PROBLEM STATEMENT | Gather every line below that contains the string "width".

RECORDS TO USE |
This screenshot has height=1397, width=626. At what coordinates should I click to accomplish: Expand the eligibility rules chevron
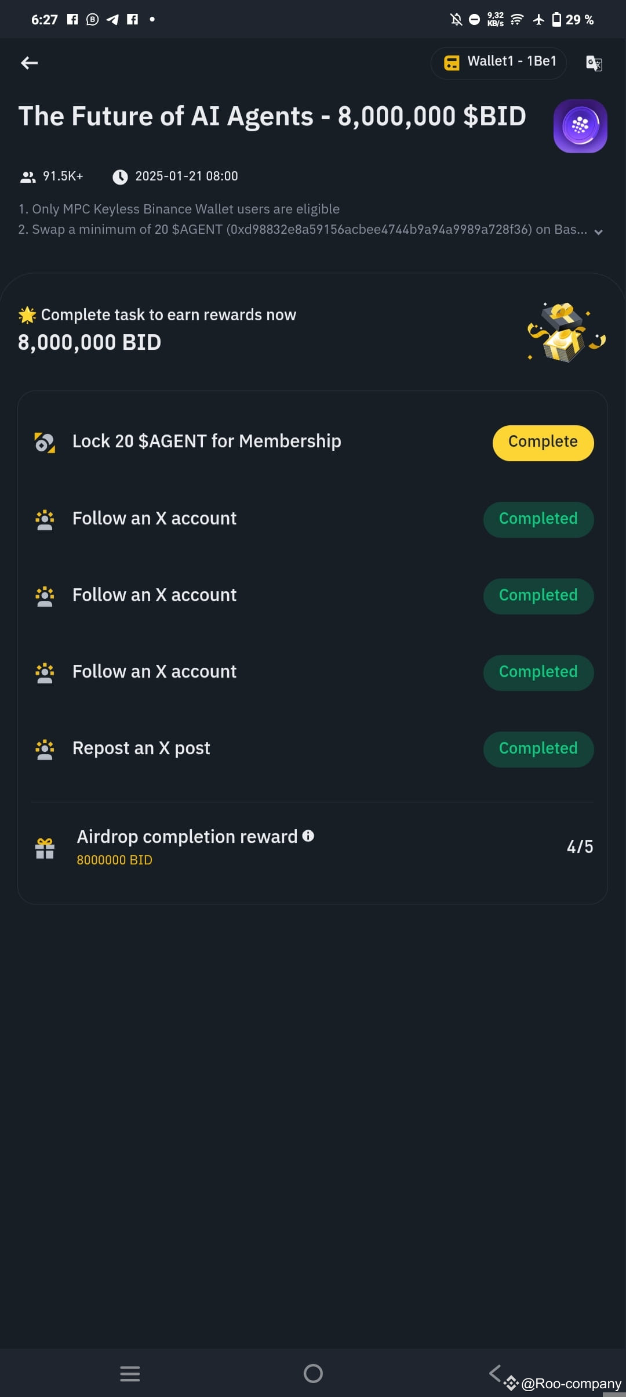[599, 231]
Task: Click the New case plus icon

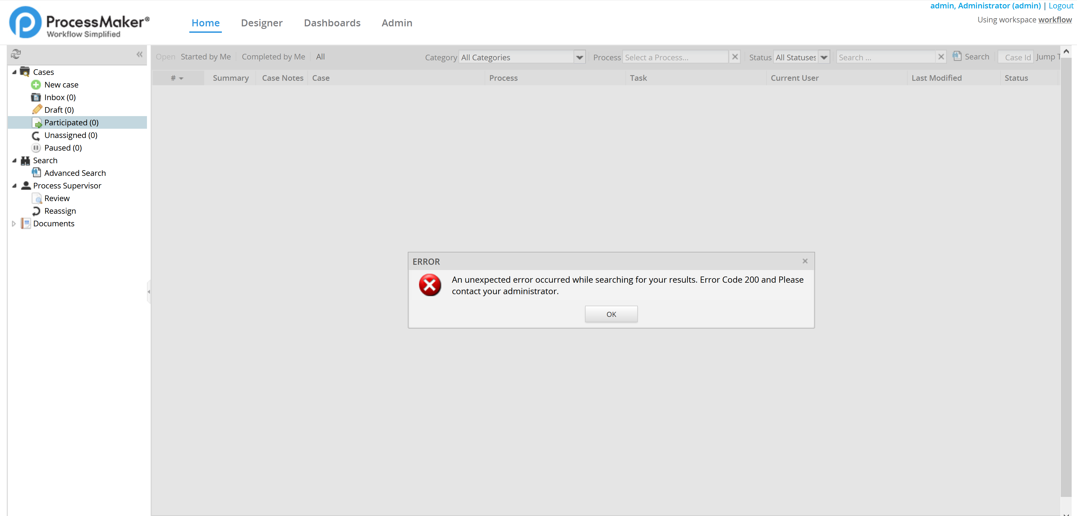Action: click(x=36, y=85)
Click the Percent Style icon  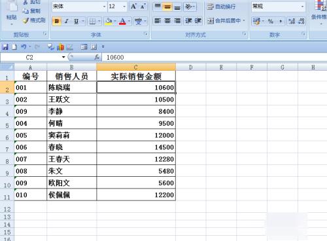tap(271, 21)
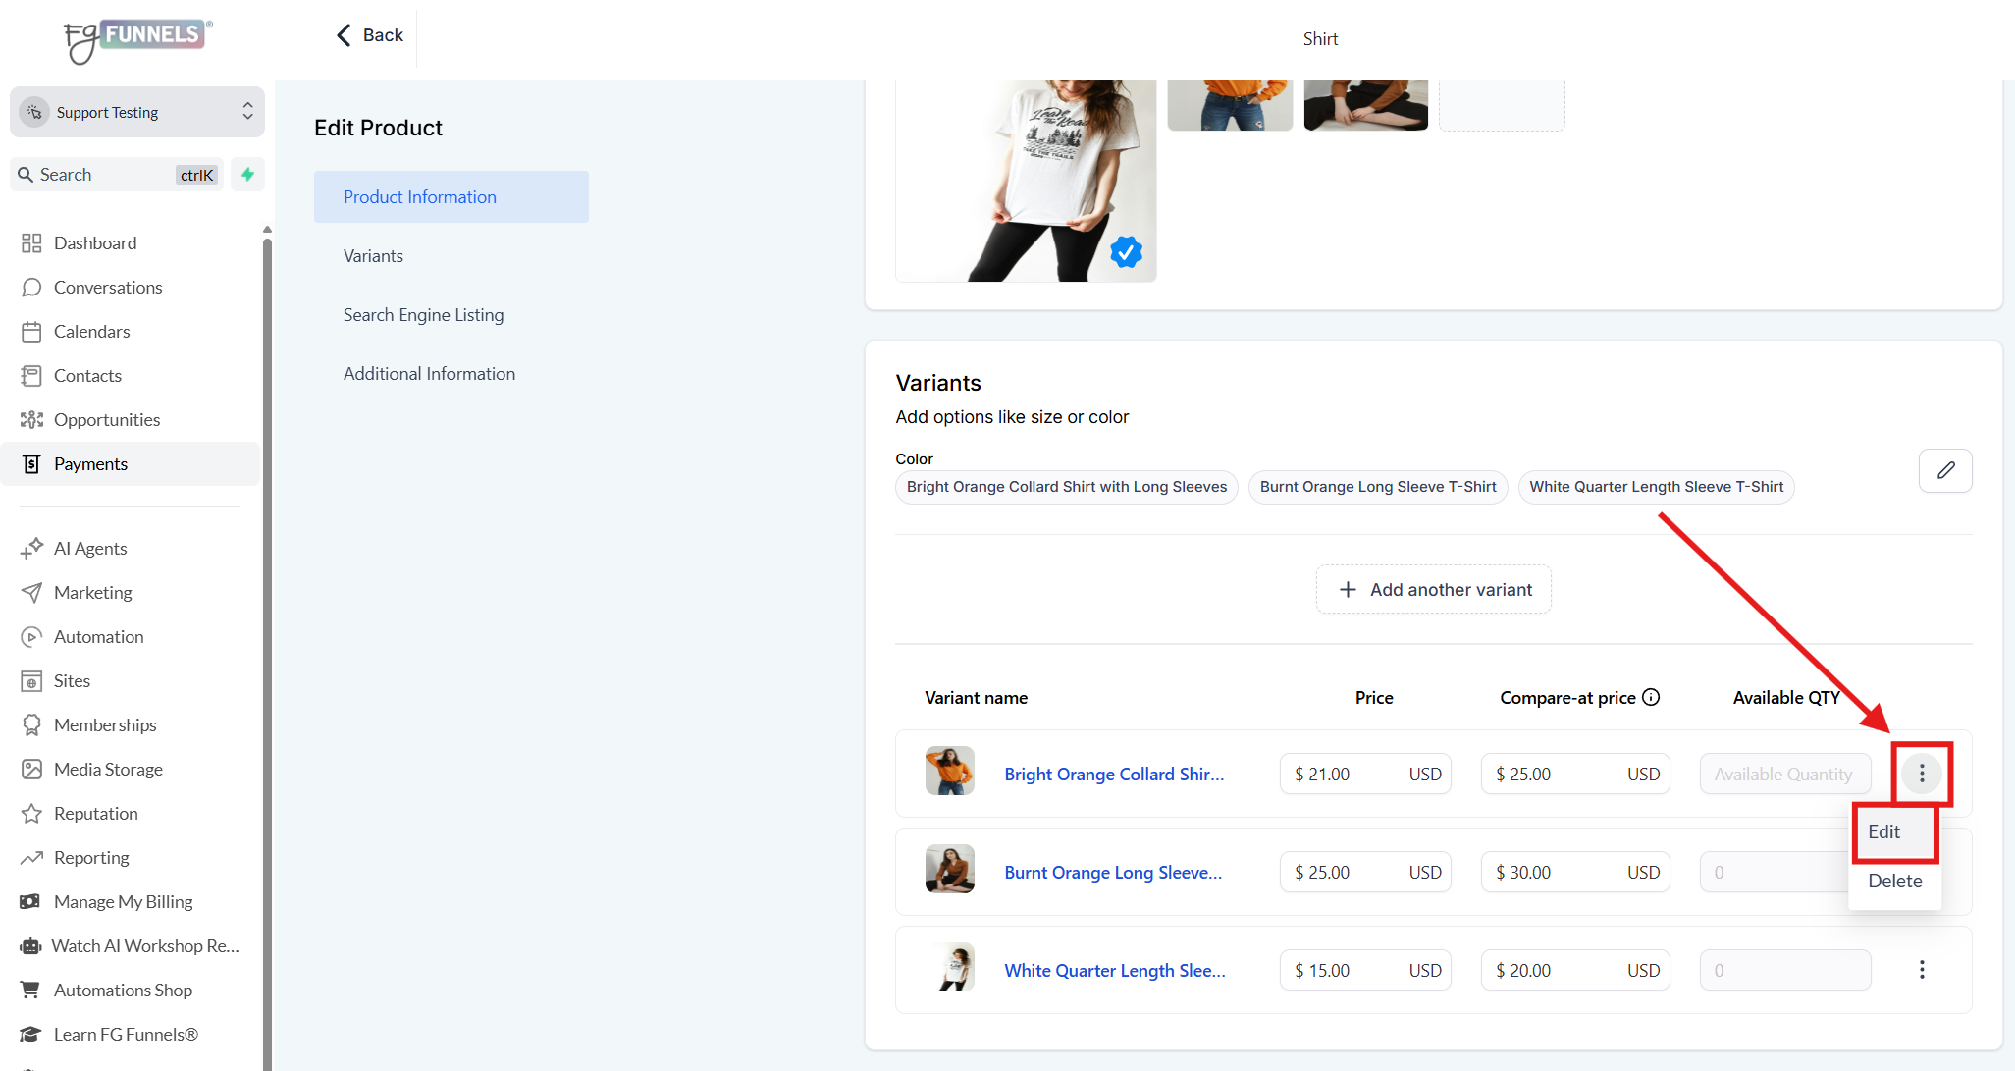Open AI Agents from sidebar
Viewport: 2015px width, 1071px height.
(x=90, y=548)
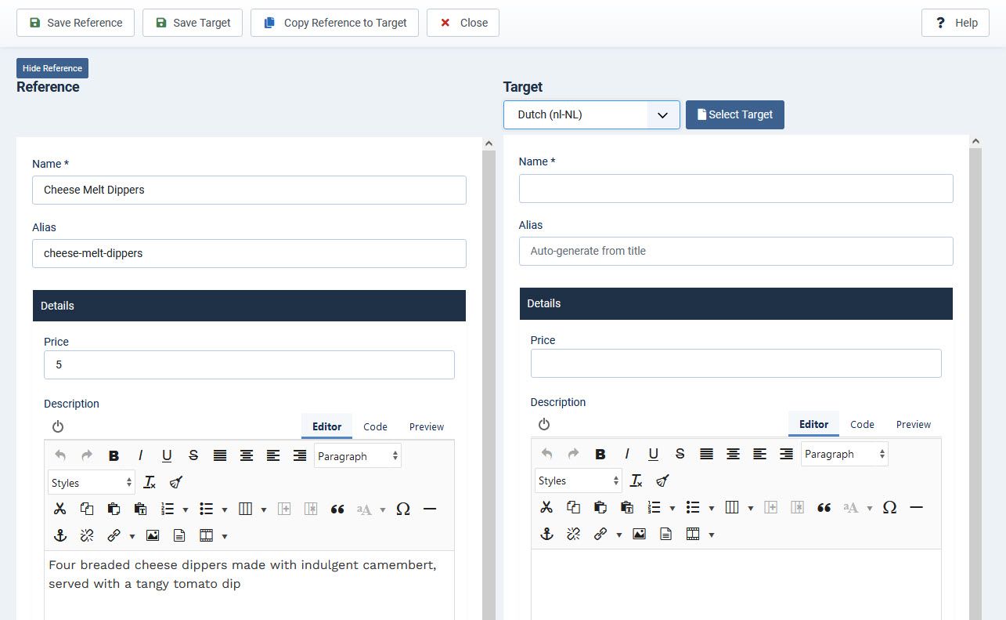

EXPECTED ANSWER |
This screenshot has height=1397, width=626. At what coordinates should I click to accomplish: Expand the eligibility rules chevron
Viewport: 2015px width, 1071px height.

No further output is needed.